Effects of cytochalasin D and colchicine on the uptake, translocation, and biliary secretion of horseradish peroxidase and [14C]sodium taurocholate in the rat.

The roles of microfilaments and microtubules in the hepatocellular uptake, translocation, and biliary excretion of horseradish peroxidase and [14C]sodium taurocholate were investigated using the microfilament inhibitor cytochalasin D and the microtubule inhibitor colchicine. In separate studies, horseradish peroxidase and [14C]taurocholate were injected separately as a bolus into rat portal veins after treatment with cytochalasin D or colchicine, and bile was collected and analyzed for the presence of horseradish peroxidase and [14C]taurocholate. Cytochalasin D treatment depressed bile flow by approximately 50% and decreased the biliary secretion of [14C]taurocholate in direct proportion to bile flow. Horseradish peroxidase secretion into bile was unaffected, and total biliary protein secretion was decreased only slightly.

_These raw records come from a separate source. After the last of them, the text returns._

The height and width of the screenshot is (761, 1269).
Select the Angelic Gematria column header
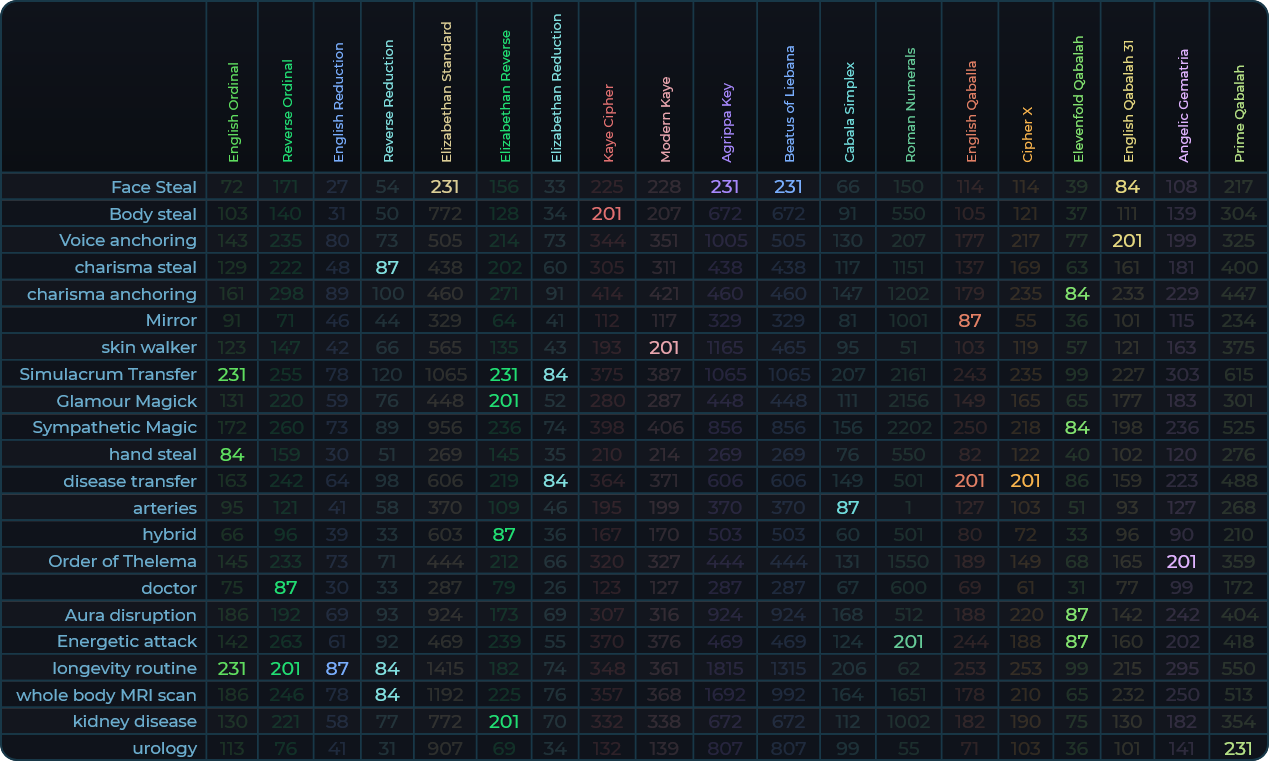(1183, 106)
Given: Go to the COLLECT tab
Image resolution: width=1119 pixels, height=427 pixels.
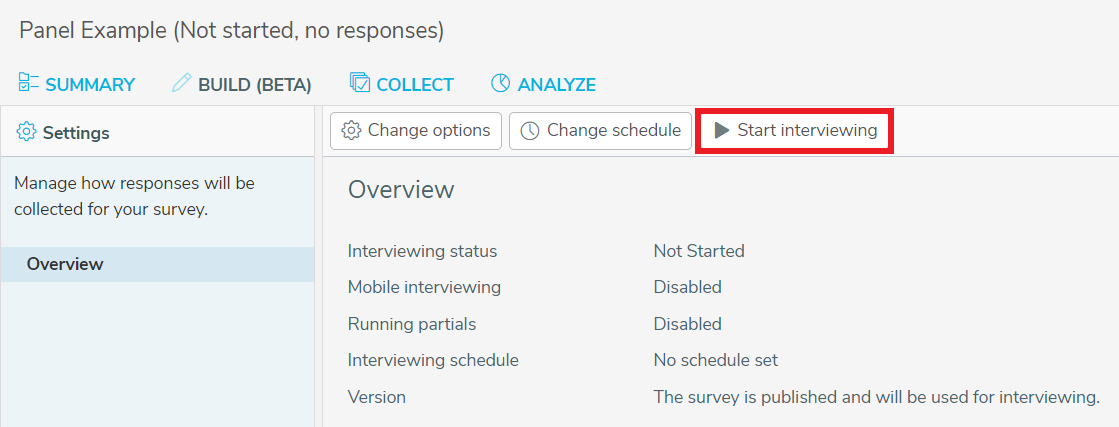Looking at the screenshot, I should point(401,84).
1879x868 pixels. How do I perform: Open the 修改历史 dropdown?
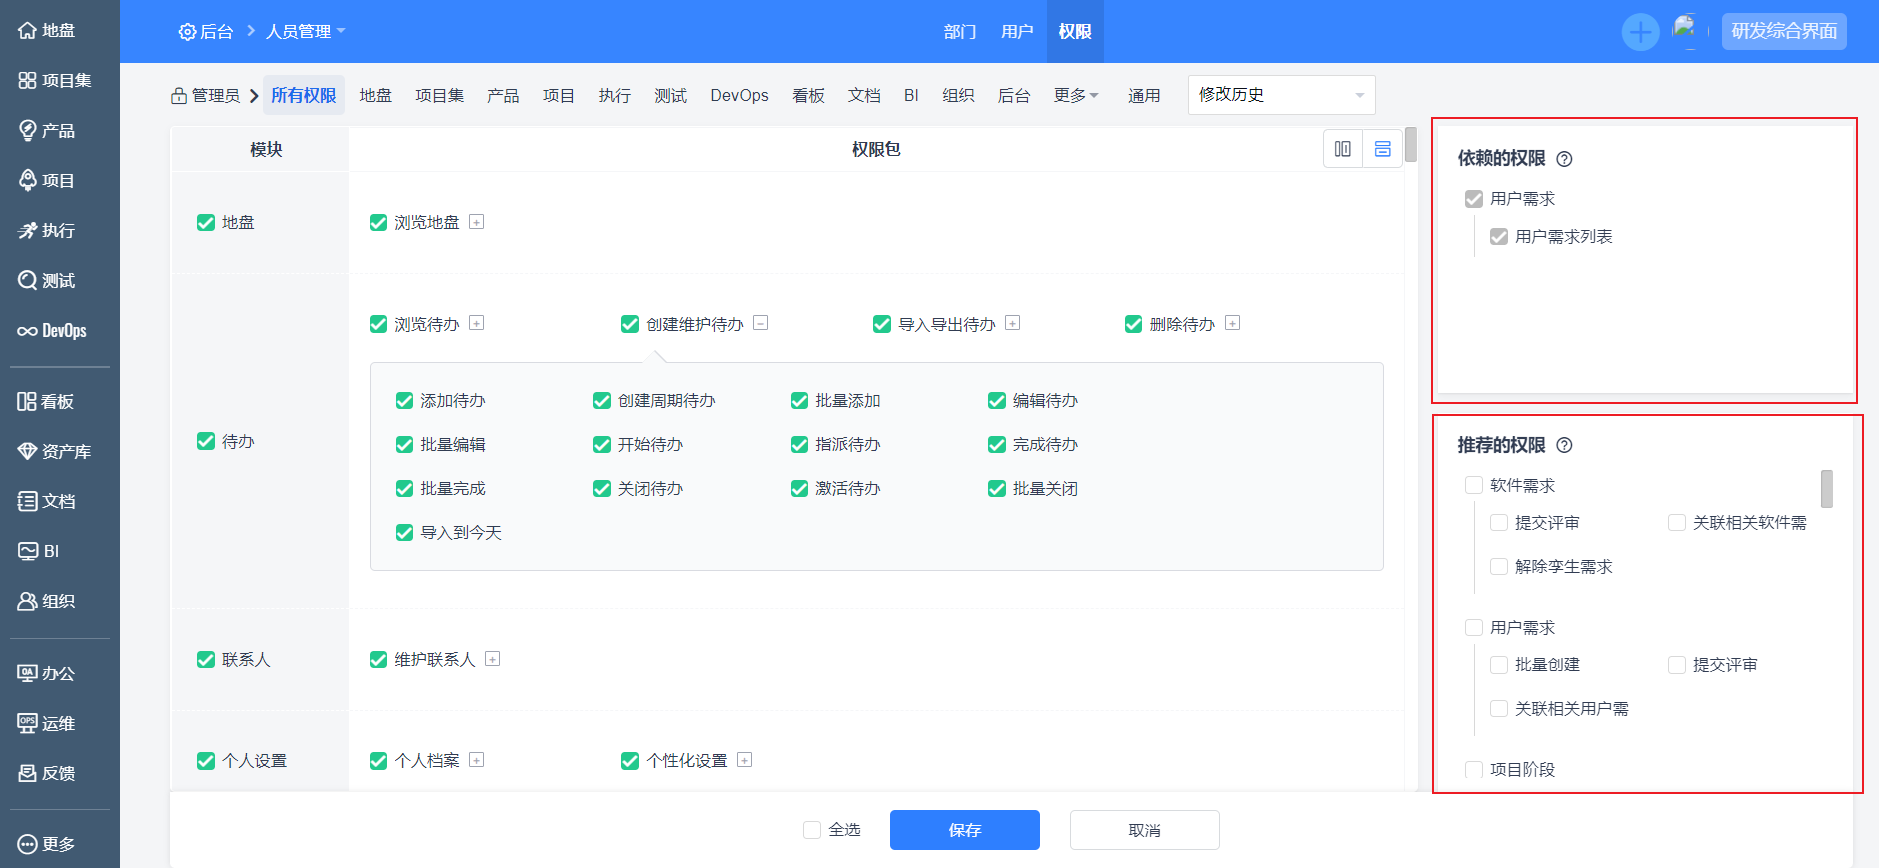click(1281, 95)
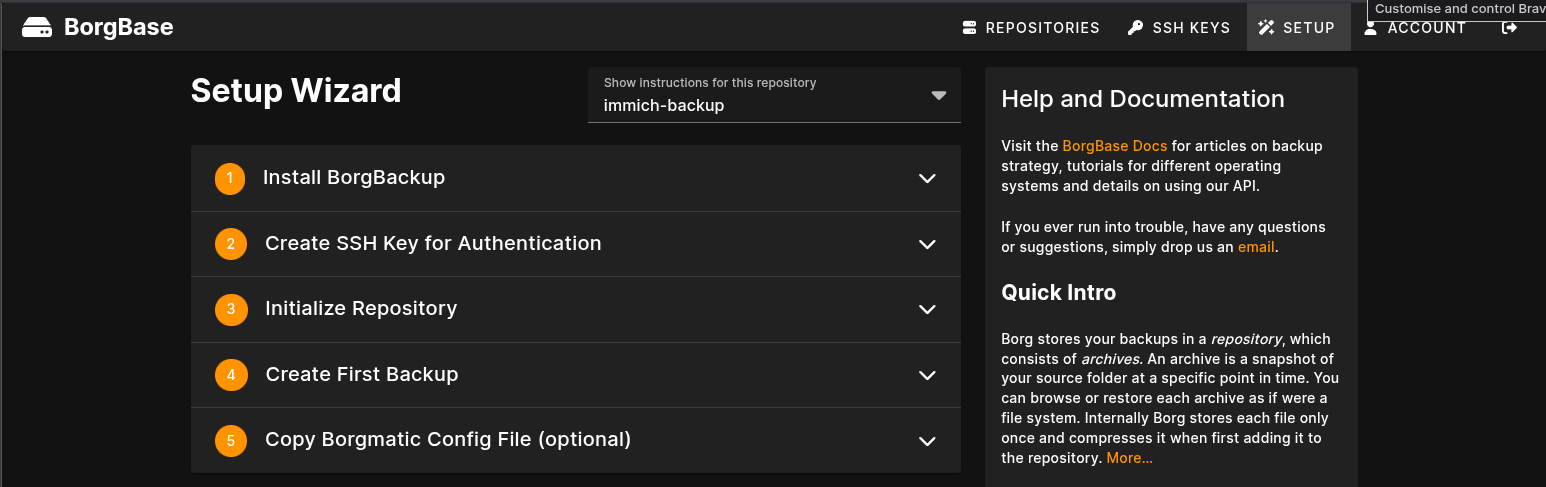Follow the More... link in Quick Intro
This screenshot has height=487, width=1546.
click(x=1129, y=458)
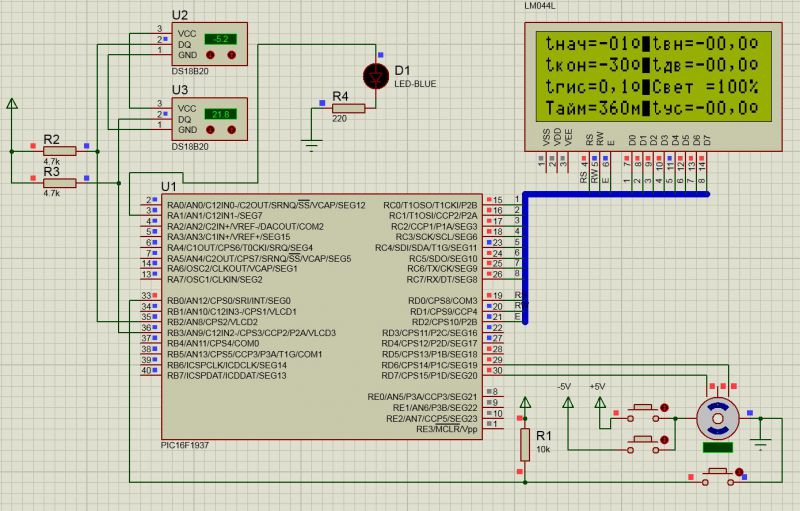The width and height of the screenshot is (800, 511).
Task: Click the +5V power terminal arrow
Action: pyautogui.click(x=599, y=403)
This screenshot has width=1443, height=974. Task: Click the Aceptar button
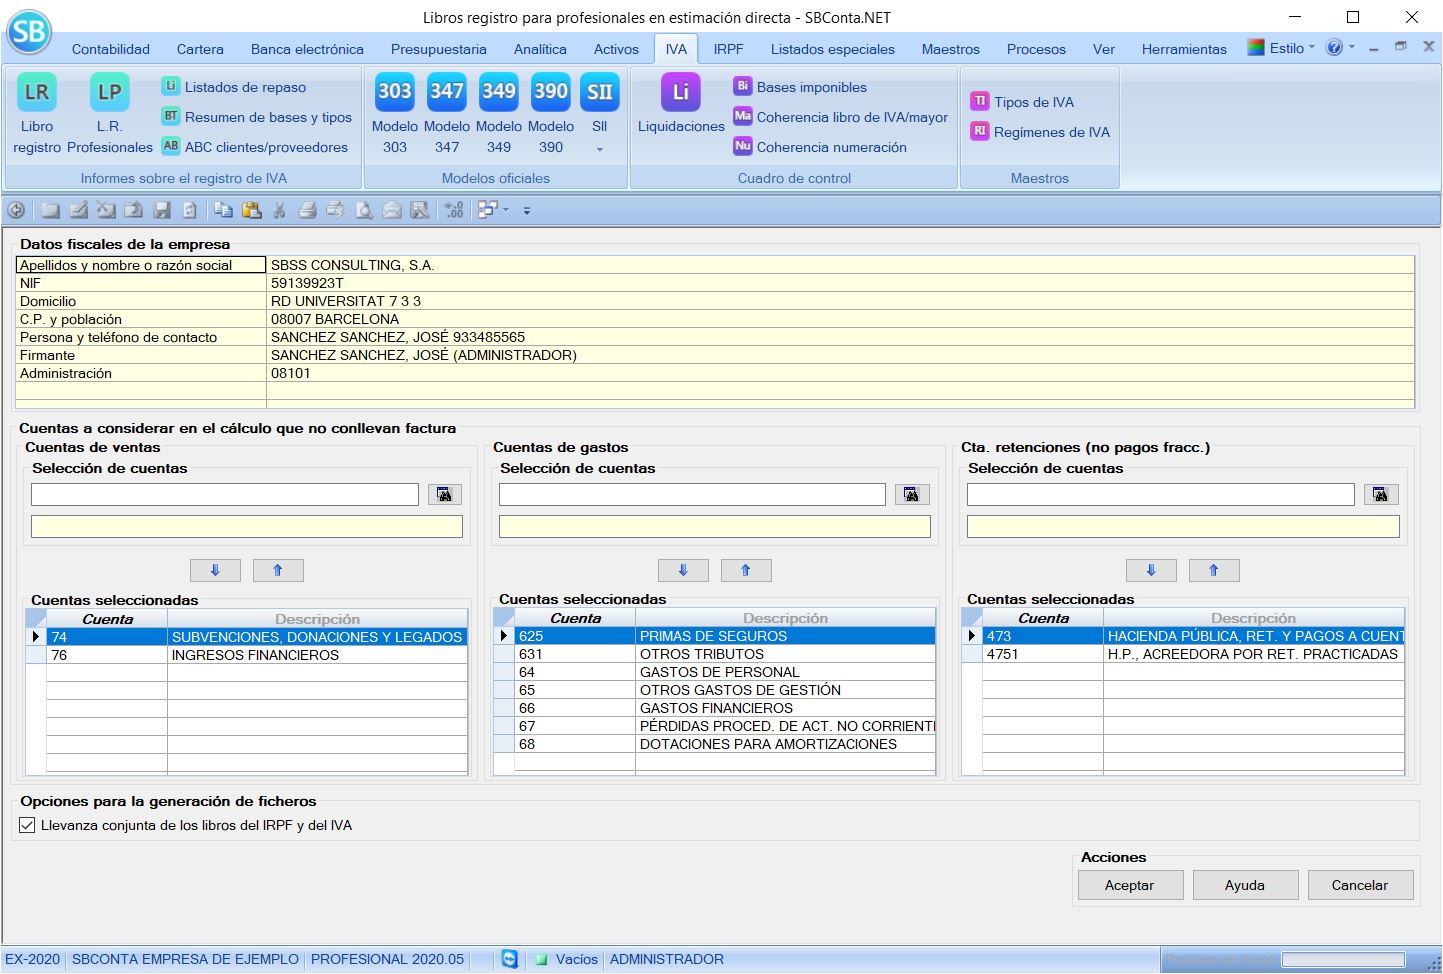point(1130,885)
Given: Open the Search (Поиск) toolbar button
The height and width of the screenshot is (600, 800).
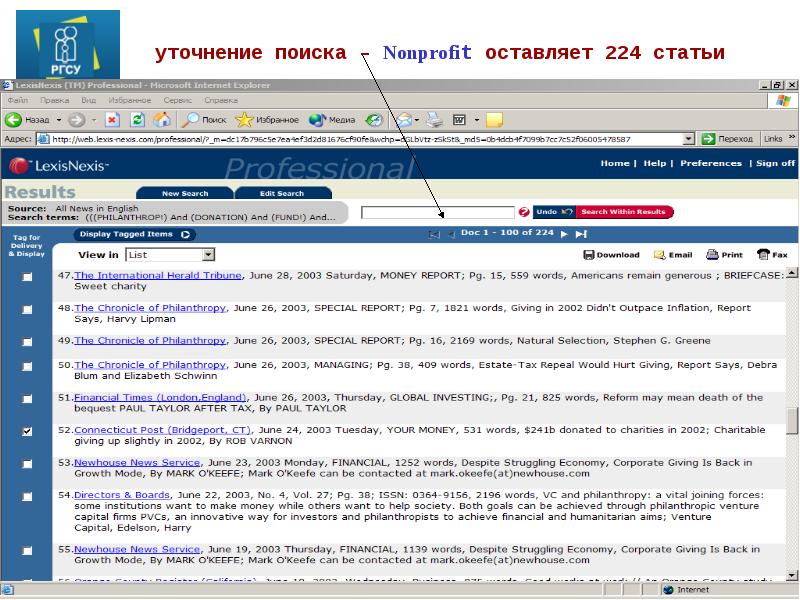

Because of the depression of bile secretion, concentrations in bile of horseradish peroxidase and total biliary protein increased significantly. Consistent with reported observations of cytochalasin D, decreases in microfilaments and dilated bile canaliculi were observed by electron microscopy; however, the vesicular transport of horseradish peroxidase as observed using electron microscopy cytochemistry appeared to be normal and unaffected by cytochalasin D treatment. Colchicine, in contrast, had minimal effect on bile flow and did not diminish the biliary secretion of [14C]taurocholate. Colchicine inhibited both the total amount of horseradish peroxidase secreted into bile as well as the rate of its secretion in comparison with control and cytochalasin D-treated animals. Cellular morphology was consistent with published observations for colchicine, which included a marked decrease in microtubules. In addition, after electron microscopy cytochemistry there was a paucity of horseradish peroxidase-containing vesicles within the hepatocytes, suggesting that colchicine interfered with the vesicular transport of horseradish peroxidase. Collectively, the data suggest that (a) the mechanism used by hepatocytes for the secretion of bile acids is independent of the vesicular transport of biliary proteins and is dependent upon intact microfilaments and (b) such vesicular transport of protein into bile requires an intact and functioning microtubular network.